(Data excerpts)
______
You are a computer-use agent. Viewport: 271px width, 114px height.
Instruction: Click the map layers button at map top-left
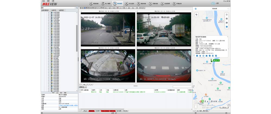[196, 14]
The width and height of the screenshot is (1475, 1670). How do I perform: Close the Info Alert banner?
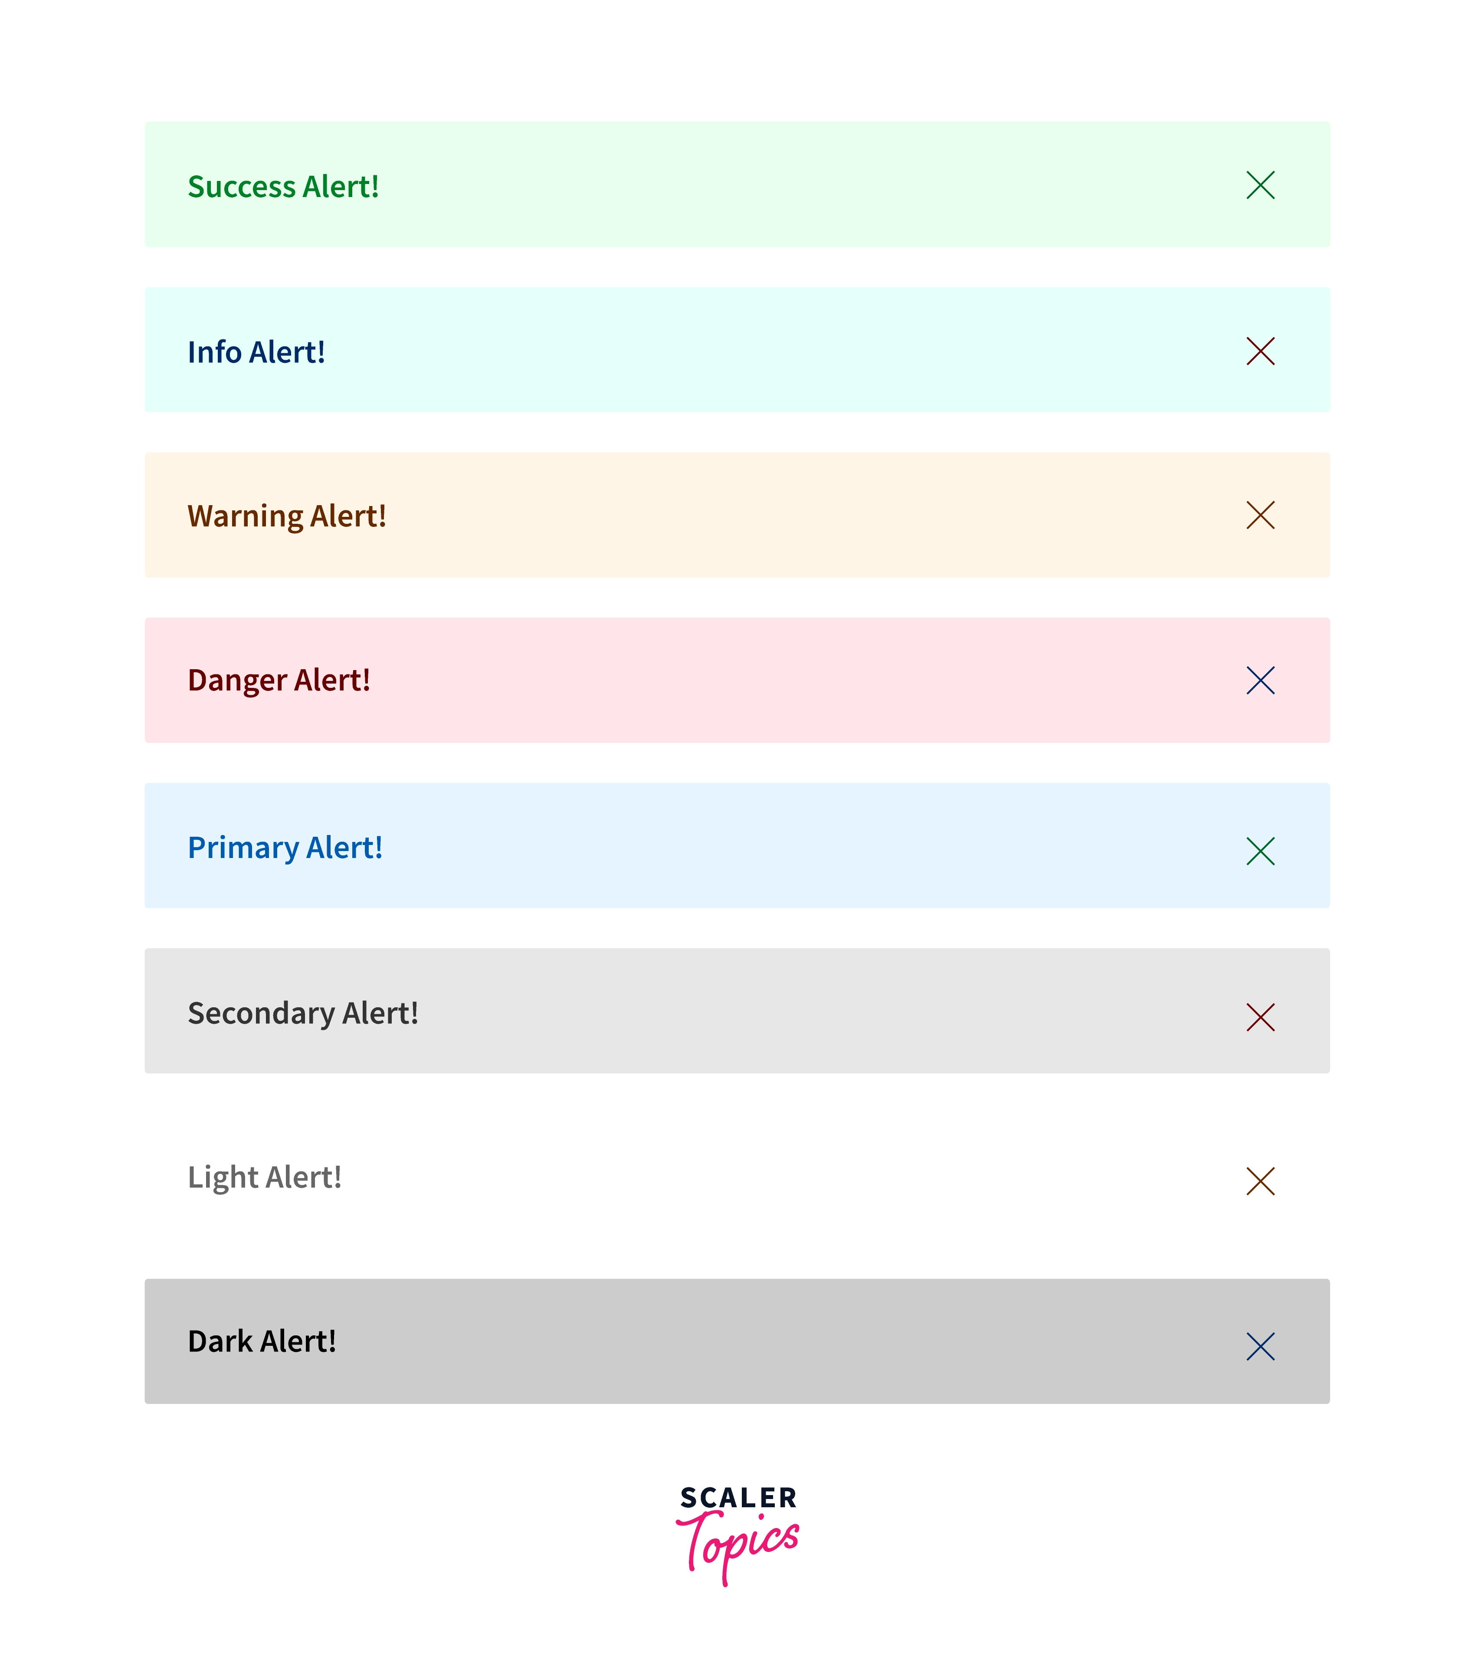tap(1260, 351)
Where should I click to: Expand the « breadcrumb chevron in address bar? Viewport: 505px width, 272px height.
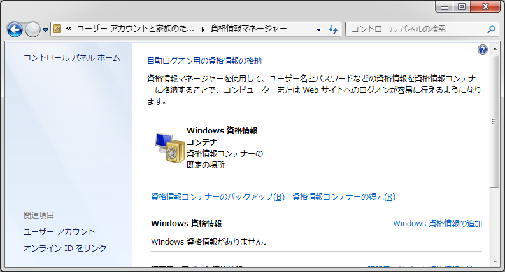(x=69, y=29)
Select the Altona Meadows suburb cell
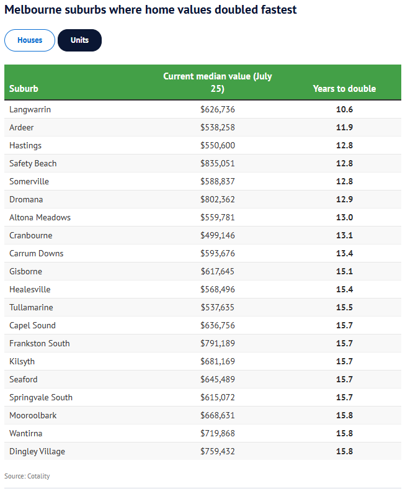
______
- **Aim of the task**
Only the lines from the one containing "Where should I" through the final line of the data should be given again, exactly and without pictures.

- **Answer to the exercise**
Where should I click to: Expand the « breadcrumb chevron in address bar? Viewport: 505px width, 272px height.
(x=69, y=29)
Select the Altona Meadows suburb cell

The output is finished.